EXERCISE PASSAGE:
-- Opening Marker --

In the interests of helping LisaP keep her vegan-leather thread http://youlookfab.com/welookfa.....-and-shoes on track, I'm posting again over here -- because I can never resist a good discussion and this is an *ahem* meaty topic!

Whenever the issue of the ethics of leather comes up, I immediately think of Cruella de Vil and her plan to make a coat out of puppies. (I can't believe that plot line was for a children's movie!). But it anchors one end of the spectrum of what people feel is OK vs. what they don't. I think we all agree that the idea of making a coat out of puppies is horrifying (never mind the fact that they can talk, and thus are basically people). Whenever I want to see someone else's point of view on the consumption of animals, I try to remember that. I think it's all about how much we think about animals as personalities. For vegans, the idea of consuming any creature with a face is as repugnant as the wearing of dalmatian puppies. For some, the line is drawn at mammals; somehow chickens, with their mad little chicken eyes, seem less like people than cows or pigs do. Still others are OK with fish but not birds. And so on. The point is, nobody is wrong, because there is no definitive way of assessing which animals count as people and which don't.

The ethical and humane treatment of animals while they are alive, however, DOES have a right and wrong answer.

Has anyone read The Amazing Maurice and his Educated Rodents? I'm reading it to my son at the moment, and it touches on this very issue. Maurice is a talking cat, and there are talking rats, too, who became talking rats because they ate magically-radioactive waste from the University's garbage dump. Not all rats talk, though -- some are just "normal" rats. Because cats eat rodents, Maurice has the ethical dilemma of what to eat. He deals with this by pinning down all rats and mice and asking them to speak up, and if they can he doesn't eat them. He also makes sure to kill them quickly, rather than playing with them, as cats like to do. This all works very well -- except for the time he caught a rat with a speech impediment, and it couldn't answer in time. The point is, I think, that there is no perfect answer to the question of what is acceptable in terms of animal consumption and what is not.

-- Closing Marker --

ACTIONS TO TAKE:
**A.** In the post on the ethics of leather, how does Maurice decide which rats and mice he will not eat?
**B.** Condense the paragraph of the post on the ethics of leather that begins "Whenever the issue of the ethics of leather comes up" into a shorter version that keeps its main facts.
**C.** Reproduce the passage of the post on the ethics of leather from "In the interests" to "an *ahem* meaty topic!".

RECORDS SHOWN:
-- Opening Marker --

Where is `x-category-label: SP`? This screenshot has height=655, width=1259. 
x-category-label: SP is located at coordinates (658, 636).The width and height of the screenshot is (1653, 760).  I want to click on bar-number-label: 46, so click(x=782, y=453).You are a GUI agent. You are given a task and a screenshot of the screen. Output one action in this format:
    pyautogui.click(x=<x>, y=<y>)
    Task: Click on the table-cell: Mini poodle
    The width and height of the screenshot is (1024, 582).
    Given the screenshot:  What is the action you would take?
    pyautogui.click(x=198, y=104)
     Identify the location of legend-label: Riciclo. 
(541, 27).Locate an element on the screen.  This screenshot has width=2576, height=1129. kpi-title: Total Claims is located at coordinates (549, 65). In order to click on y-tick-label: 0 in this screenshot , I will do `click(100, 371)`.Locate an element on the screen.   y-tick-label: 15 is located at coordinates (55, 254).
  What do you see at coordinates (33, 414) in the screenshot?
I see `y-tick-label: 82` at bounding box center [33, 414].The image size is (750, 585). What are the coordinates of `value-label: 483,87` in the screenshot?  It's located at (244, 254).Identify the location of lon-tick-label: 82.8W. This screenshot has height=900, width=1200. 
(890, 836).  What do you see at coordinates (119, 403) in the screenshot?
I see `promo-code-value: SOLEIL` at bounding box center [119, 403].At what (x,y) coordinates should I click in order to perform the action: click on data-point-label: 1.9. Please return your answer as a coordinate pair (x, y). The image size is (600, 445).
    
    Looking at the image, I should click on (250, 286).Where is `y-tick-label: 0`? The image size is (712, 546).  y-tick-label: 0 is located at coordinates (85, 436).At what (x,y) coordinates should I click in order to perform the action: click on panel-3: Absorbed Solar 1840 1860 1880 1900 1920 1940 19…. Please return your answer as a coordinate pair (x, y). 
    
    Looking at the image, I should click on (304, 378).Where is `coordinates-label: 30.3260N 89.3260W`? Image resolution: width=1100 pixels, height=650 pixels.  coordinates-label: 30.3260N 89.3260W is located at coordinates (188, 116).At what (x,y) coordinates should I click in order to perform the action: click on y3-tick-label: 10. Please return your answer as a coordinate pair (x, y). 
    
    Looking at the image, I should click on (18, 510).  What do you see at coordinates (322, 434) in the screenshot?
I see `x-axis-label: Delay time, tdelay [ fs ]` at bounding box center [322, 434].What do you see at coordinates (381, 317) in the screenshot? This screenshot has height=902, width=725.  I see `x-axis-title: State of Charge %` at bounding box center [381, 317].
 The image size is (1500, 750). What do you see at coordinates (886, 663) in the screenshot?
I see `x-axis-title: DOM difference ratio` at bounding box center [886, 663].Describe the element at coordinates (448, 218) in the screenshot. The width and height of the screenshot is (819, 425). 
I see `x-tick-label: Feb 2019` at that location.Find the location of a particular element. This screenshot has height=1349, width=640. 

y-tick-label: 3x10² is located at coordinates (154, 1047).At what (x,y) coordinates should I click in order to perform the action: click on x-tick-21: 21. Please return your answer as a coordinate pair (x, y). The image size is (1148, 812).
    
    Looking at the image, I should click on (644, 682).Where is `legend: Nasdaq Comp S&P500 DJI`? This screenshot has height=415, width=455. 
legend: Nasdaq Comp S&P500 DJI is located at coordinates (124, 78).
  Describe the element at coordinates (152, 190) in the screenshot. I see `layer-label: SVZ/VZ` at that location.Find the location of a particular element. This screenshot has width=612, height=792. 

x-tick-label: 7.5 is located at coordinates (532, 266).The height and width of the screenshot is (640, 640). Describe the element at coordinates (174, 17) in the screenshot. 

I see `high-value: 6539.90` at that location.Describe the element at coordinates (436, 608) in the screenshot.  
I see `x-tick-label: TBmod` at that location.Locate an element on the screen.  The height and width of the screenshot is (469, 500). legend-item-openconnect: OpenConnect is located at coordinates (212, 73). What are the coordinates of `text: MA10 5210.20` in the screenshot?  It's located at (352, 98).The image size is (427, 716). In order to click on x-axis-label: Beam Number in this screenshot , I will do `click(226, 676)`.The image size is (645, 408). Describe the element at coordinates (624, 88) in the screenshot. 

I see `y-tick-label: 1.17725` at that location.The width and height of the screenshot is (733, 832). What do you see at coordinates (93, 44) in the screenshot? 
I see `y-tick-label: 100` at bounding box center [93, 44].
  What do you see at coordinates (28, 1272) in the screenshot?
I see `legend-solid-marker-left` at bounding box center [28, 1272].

-- Closing Marker --

ANSWERS TO THIS EXERCISE:
**A.** He pins each one down and asks it to speak up, and if it can talk, he doesn't eat it.

**B.** The ethics of leather always brings to mind Cruella de Vil's plan to make a coat out of puppies, an idea everyone finds horrifying and that marks one end of the spectrum of what people find acceptable. Where people draw the line depends on how much they see animals as personalities. Vegans find eating any creature with a face as repugnant as wearing dalmatian puppies, some draw the line at mammals, and others accept fish but not birds. Nobody is wrong, because there is no definitive way to decide which animals count as people.

**C.**
In the interests of helping LisaP keep her vegan-leather thread http://youlookfab.com/welookfa.....-and-shoes on track, I'm posting again over here -- because I can never resist a good discussion and this is an *ahem* meaty topic!